Provided information:
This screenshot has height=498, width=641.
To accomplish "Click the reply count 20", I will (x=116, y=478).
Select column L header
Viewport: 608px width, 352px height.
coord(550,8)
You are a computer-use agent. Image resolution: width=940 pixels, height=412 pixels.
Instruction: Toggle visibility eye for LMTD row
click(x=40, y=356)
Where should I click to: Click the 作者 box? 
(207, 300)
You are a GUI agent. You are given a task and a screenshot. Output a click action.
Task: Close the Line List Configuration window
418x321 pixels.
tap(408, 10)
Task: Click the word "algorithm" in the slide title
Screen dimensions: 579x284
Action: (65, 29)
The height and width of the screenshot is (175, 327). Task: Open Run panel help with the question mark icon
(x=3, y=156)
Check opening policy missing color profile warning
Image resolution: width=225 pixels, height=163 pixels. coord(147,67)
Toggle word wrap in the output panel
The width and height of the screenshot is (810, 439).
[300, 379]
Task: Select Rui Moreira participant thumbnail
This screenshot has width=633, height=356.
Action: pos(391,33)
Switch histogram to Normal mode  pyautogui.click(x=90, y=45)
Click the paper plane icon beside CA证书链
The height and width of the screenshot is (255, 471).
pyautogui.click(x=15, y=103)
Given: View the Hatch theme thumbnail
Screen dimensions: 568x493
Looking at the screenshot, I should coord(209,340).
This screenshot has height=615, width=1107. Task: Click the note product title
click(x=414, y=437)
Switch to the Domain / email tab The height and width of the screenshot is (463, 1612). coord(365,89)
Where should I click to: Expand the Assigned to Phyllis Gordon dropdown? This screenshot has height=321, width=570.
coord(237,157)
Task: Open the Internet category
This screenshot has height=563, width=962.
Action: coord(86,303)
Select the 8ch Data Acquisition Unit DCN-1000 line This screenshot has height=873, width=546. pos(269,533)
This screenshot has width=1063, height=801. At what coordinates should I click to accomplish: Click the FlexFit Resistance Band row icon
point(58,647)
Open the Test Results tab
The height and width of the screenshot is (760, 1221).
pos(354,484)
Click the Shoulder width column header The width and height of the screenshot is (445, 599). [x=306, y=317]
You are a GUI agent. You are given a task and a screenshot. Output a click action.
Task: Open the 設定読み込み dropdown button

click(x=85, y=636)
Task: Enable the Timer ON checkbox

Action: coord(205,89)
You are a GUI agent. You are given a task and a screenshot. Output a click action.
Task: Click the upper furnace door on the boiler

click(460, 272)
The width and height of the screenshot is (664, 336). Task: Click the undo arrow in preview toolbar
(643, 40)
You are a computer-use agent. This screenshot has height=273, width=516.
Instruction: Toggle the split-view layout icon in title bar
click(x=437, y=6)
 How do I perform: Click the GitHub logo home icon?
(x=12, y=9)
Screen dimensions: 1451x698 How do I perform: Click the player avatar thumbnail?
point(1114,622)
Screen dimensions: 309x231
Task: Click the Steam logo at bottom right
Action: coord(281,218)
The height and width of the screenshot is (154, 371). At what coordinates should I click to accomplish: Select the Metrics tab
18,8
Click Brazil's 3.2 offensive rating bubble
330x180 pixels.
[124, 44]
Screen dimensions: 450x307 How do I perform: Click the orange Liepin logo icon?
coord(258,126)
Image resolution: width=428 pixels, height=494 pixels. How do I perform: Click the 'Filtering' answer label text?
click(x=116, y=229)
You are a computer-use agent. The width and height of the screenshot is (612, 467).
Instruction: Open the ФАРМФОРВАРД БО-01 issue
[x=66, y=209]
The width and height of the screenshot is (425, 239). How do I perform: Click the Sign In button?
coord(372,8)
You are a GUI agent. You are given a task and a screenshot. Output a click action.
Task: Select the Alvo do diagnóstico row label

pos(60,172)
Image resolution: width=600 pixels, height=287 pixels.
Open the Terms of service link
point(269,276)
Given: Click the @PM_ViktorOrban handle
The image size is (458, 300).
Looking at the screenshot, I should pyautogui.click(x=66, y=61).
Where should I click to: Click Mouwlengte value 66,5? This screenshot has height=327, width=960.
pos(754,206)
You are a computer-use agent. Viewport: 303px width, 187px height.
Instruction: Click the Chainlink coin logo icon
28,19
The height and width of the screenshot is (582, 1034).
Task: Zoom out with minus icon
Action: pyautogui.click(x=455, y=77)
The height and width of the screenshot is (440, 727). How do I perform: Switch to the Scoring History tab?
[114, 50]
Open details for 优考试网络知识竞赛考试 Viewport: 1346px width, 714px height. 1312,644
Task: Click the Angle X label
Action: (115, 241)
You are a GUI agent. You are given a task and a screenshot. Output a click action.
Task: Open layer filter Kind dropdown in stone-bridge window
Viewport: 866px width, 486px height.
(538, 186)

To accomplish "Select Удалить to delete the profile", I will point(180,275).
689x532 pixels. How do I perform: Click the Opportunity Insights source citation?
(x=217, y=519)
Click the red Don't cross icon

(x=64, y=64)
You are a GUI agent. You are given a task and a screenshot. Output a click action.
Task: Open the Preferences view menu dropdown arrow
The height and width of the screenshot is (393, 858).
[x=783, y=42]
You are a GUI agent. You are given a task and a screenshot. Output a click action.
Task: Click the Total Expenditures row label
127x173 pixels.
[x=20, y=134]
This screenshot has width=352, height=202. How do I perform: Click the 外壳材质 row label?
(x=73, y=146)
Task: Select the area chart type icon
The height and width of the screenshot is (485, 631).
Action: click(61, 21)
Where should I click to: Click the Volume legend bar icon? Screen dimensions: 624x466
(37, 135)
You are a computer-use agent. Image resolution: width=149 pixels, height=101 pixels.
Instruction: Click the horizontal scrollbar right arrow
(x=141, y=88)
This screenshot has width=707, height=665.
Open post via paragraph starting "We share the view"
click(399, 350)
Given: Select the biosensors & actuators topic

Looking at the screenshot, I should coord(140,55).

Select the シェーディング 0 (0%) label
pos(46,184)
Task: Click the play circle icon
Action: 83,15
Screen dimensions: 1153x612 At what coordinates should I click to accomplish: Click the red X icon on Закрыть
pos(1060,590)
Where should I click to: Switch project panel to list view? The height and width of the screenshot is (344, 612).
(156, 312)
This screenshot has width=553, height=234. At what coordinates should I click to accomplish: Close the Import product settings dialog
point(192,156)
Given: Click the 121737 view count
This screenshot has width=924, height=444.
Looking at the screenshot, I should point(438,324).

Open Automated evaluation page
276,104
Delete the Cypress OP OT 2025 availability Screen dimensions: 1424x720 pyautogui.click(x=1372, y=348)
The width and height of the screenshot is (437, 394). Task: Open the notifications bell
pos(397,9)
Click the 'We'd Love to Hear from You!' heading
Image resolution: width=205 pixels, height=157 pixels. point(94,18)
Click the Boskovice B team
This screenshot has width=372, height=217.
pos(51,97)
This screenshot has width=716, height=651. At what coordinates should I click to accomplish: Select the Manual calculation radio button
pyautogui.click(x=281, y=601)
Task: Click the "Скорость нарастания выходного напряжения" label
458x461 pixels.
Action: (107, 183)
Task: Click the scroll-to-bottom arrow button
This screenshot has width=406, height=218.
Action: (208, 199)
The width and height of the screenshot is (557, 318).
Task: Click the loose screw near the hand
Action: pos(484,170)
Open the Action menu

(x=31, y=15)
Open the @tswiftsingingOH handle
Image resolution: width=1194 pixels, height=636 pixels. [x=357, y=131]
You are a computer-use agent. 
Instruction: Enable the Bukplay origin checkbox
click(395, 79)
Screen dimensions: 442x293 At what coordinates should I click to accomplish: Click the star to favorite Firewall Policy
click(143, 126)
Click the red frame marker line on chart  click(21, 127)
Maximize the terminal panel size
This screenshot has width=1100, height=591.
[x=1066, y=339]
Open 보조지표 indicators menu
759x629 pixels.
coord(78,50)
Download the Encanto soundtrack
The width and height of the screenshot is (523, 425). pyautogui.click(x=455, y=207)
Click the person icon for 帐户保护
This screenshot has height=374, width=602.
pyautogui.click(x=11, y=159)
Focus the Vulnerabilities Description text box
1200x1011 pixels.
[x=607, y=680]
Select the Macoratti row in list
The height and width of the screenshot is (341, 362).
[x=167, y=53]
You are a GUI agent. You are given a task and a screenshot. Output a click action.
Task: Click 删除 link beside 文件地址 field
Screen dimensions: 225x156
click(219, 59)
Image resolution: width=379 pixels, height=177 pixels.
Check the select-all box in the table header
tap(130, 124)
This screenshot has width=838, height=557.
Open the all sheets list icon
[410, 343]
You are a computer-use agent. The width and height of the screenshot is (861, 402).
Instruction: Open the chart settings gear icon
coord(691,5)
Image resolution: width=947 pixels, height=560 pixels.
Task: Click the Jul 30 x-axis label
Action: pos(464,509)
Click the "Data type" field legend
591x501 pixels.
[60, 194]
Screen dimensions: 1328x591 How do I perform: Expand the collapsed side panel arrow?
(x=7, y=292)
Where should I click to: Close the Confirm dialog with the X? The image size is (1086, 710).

The task: Exactly as written, repeat the lines from the start of the listing through the line containing "You are a computer-use agent. Image resolution: width=940", both included.

Completed exercise:
This screenshot has height=498, width=641.
To accomplish "Click the reply count 20", I will (x=116, y=478).
Select column L header
Viewport: 608px width, 352px height.
coord(550,8)
You are a computer-use agent. Image resolution: width=940 pixels, height=412 pixels.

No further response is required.